• **WHAT IS EXPECTED**:
Gather each line from the entries below that contains the string "icon", and treat uppercase and lowercase as different.

[Source records]
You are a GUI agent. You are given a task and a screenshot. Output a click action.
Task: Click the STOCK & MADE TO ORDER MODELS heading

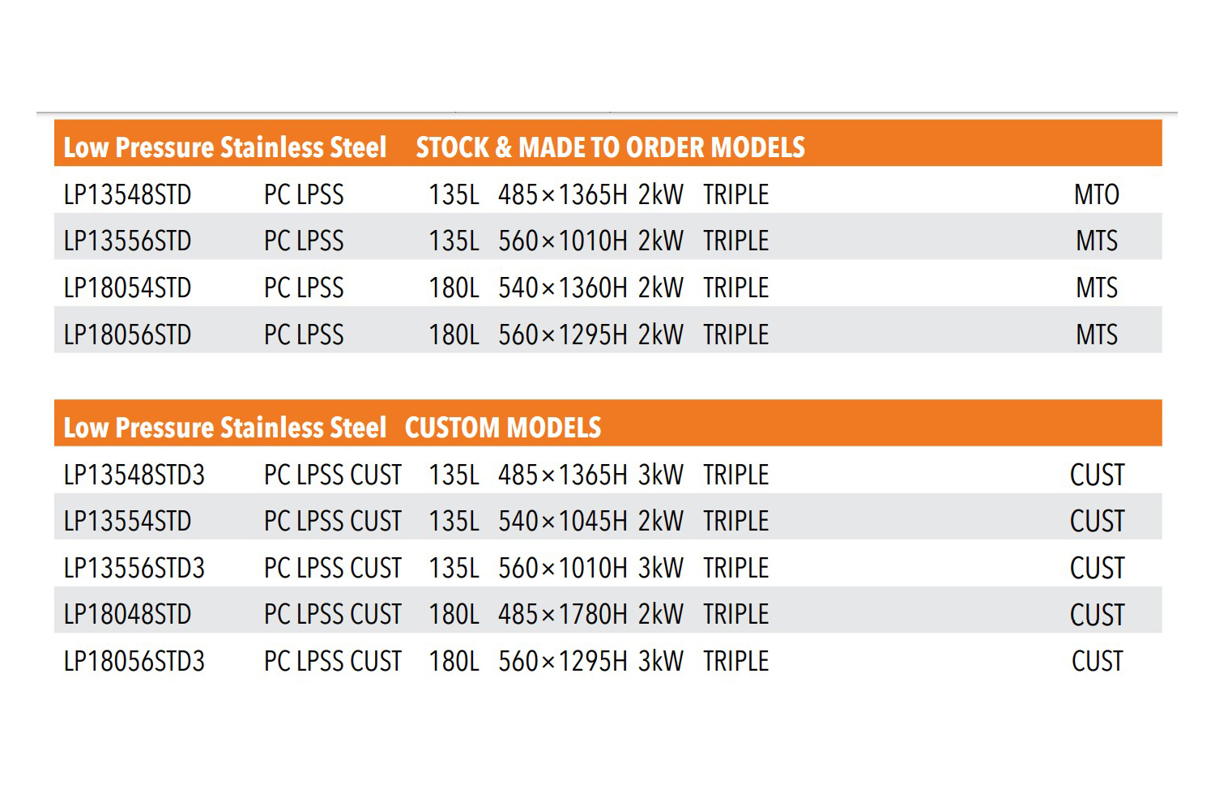pyautogui.click(x=611, y=147)
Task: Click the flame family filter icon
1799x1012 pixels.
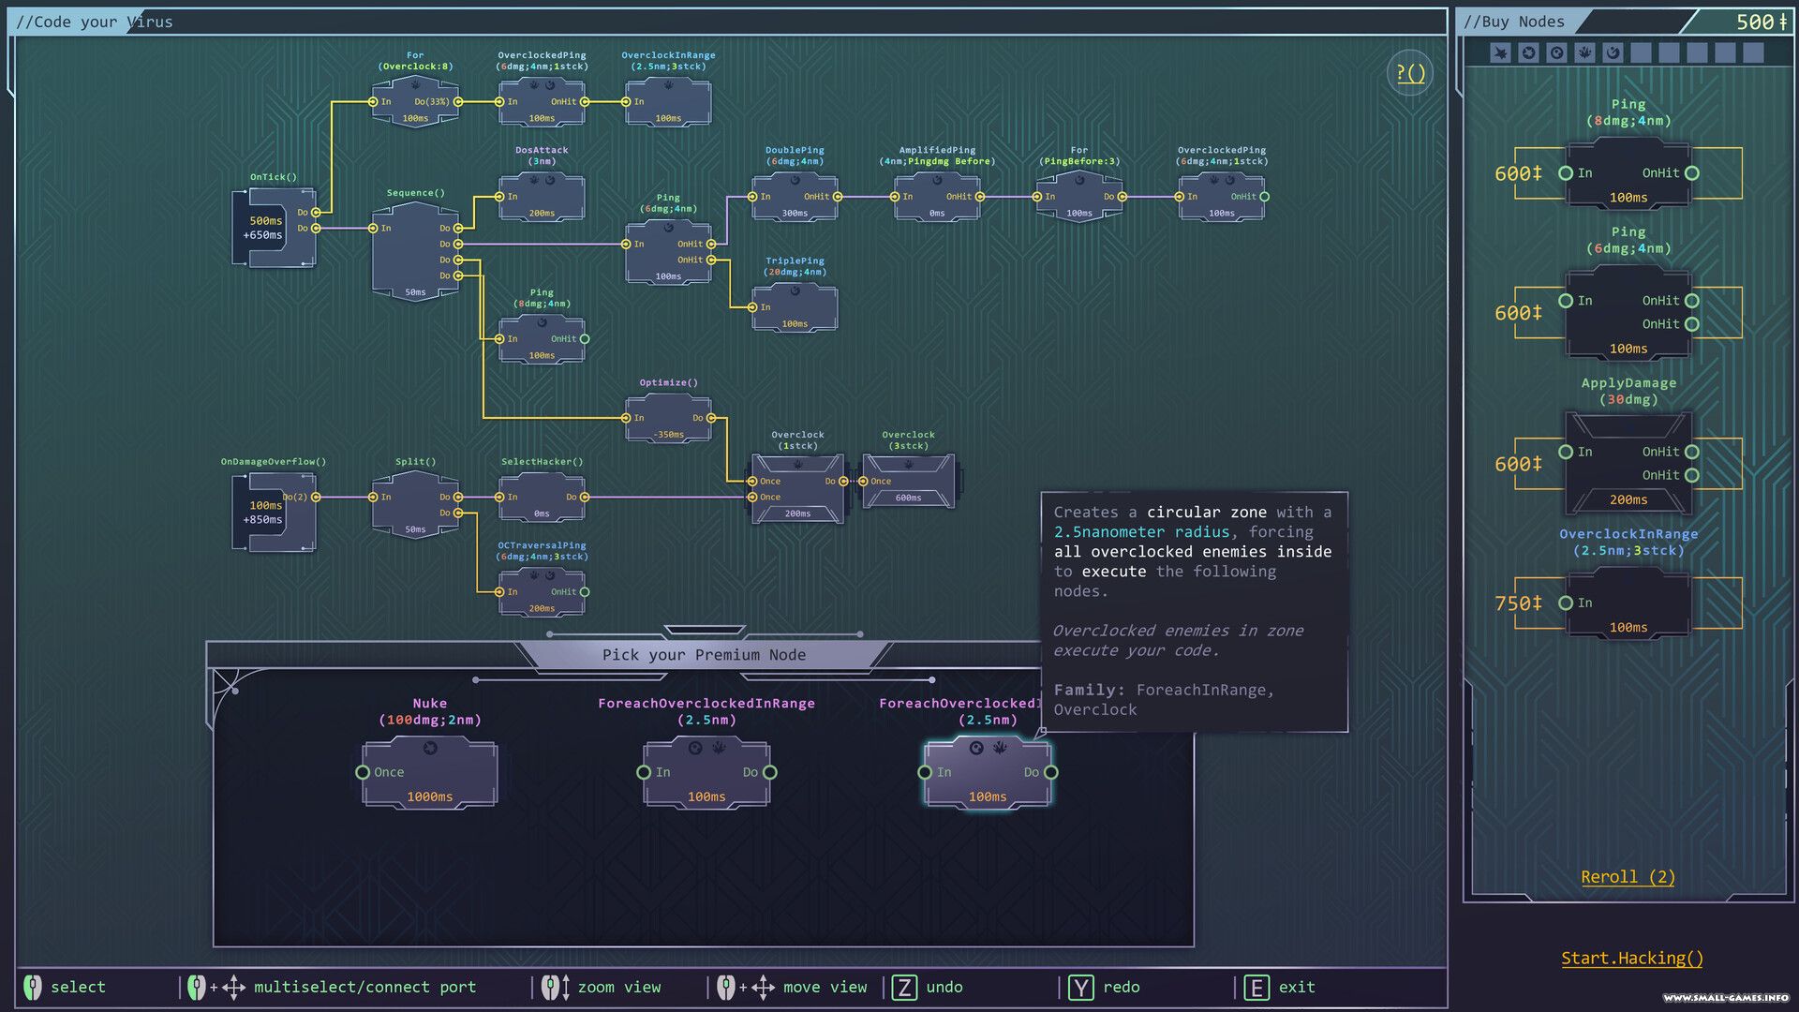Action: pos(1584,52)
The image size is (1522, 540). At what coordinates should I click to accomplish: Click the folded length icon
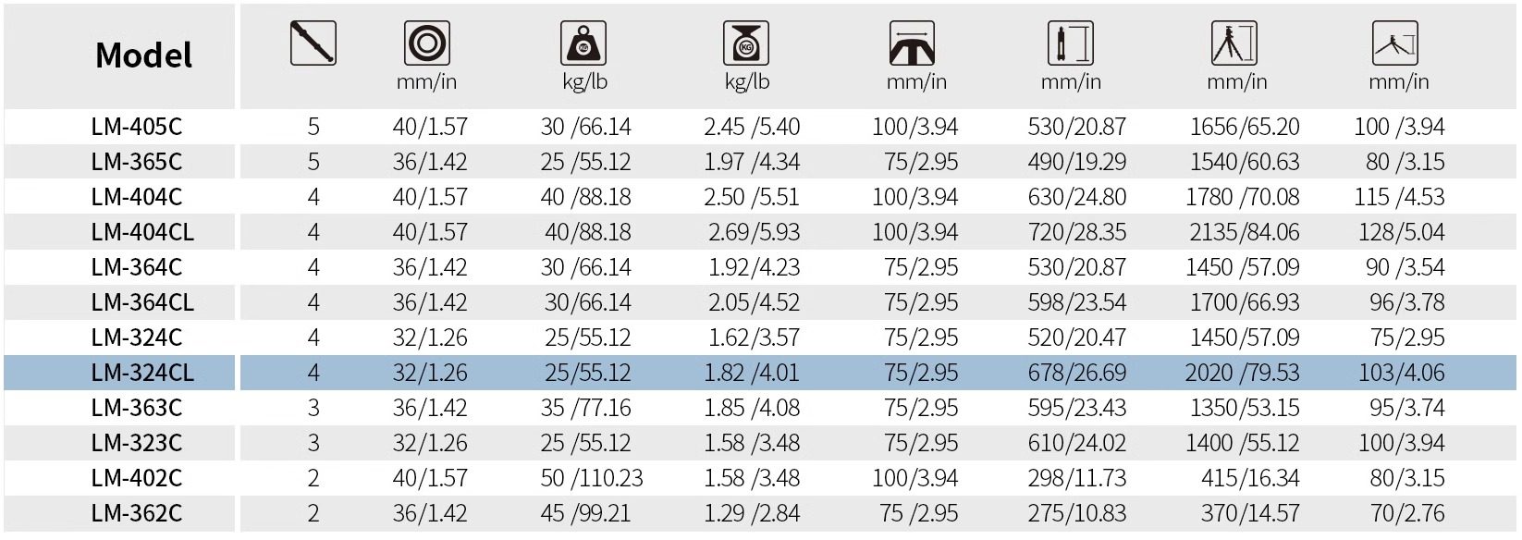[1070, 43]
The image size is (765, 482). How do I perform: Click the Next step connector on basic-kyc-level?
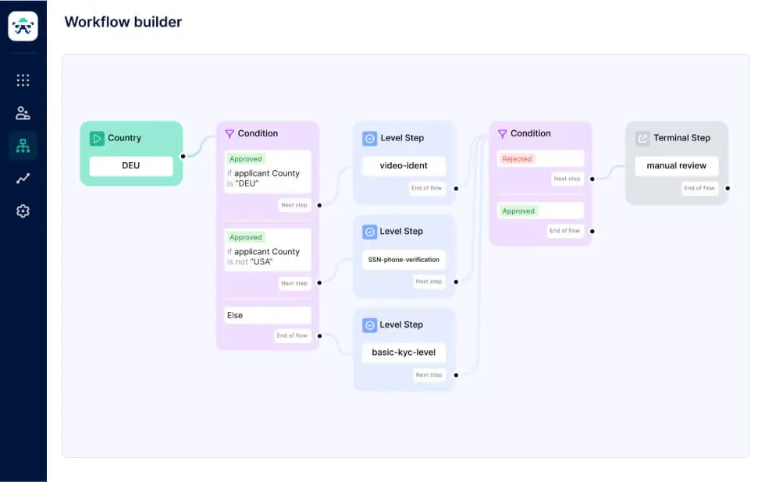point(429,374)

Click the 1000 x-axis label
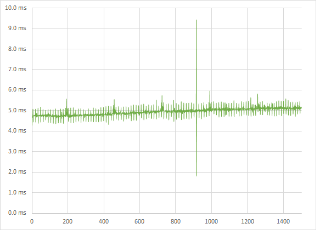211,221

• **COMPLETE ANSWER**:
Task: Click the flame family filter icon
The image size is (1522, 540). At what coordinates should I click to accomplish: Click the folded length icon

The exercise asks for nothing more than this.